The floods in Tunisia are a stark reminder of the potential catastrophic impact of natural hazards such as flooding, coupled with the onset of climate change. It is mitigating the impact of tragic events such as these that motivates our work to enhance flood resilience around the world.
It is no surprise that flooding is listed as the most significant natural hazard across both African and Arab nations. It causes billions of dollars in economic losses, claiming the lives of thousands of people across the regions every year.
Last year I reported from both Ghana and Nigeria on the work that is being done to reduce disaster risk and enhance flood resilience. The impressive new flood early warning system used by NADMO in Ghana and the investment in flood resilience across states Nigeria from NGOs, supported at the federal level by NEMA, both serve to highlight the positive steps that are being taken.
One of the great benefits to come out of the UNISDR platform was exploring the role of the private sector in supporting these efforts as partners. Taking part in a round table discussion with representatives from the disaster management community, NGOs and private organisations, there was acknowledgement of the great work the private sector does post disaster, in response and recovery. It was evident from our discussion that there is also an appetite for the private sector to support disaster risk reduction efforts alongside existing actors.

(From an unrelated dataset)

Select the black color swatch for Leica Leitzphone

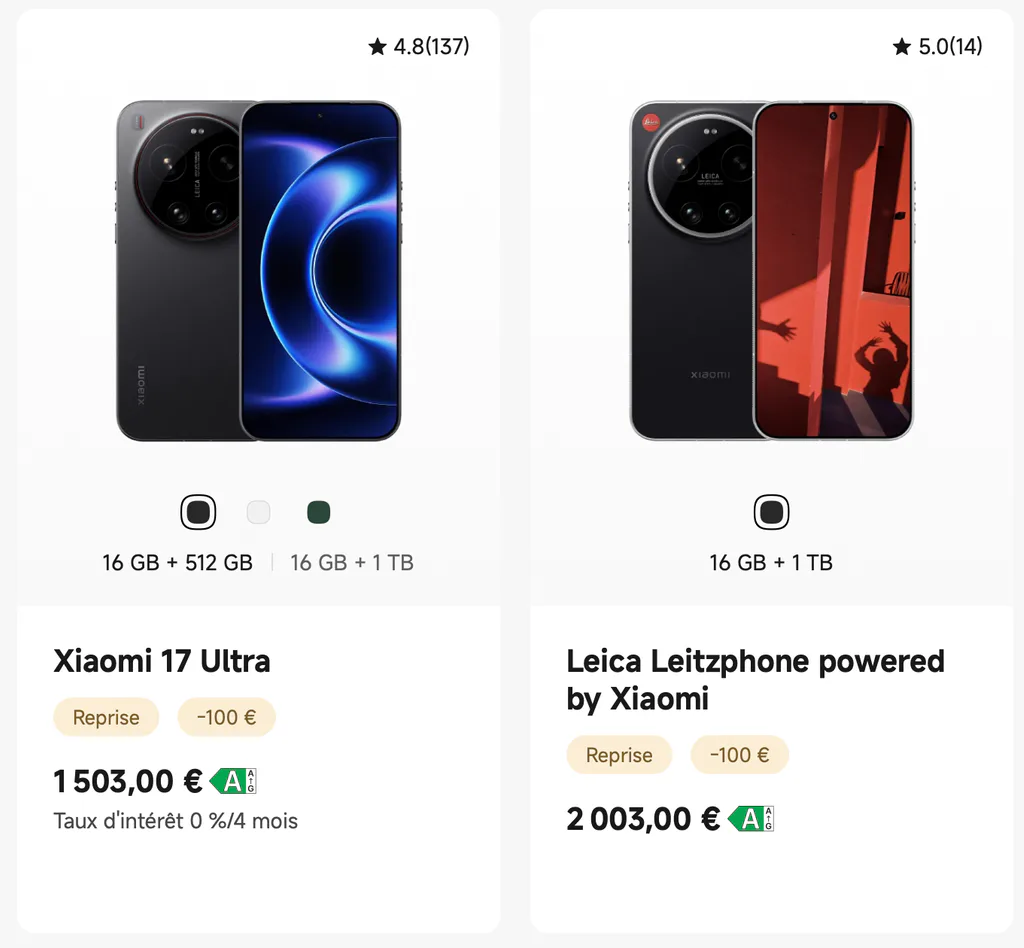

Of course, that is far easier said than done, particularly when the concept of disaster risk reduction can seem complex and somewhat vague. Perhaps the best way to explain DRR is through this equation – yes, algebra is useful in the real world! While there are other iterations, the version below illustrates the point in terminology we now and use regularly.
In the equation above, the hazard is fixed, there’s not a great deal we can to prevent natural hazards occurring altogether, most of the time. However, there are still things we can do if we want to make our disaster risk smaller. We can alter our level of vulnerability and our level of preparedness as these are not fixed. By reducing our vulnerability or by increasing our level of preparedness, we can reduce our overall level of disaster risk. This is the first step in helping us understand what DRR is – it’s about continually reducing our vulnerability and increasing our level of preparedness. As the private sector, we can take a significant role in that.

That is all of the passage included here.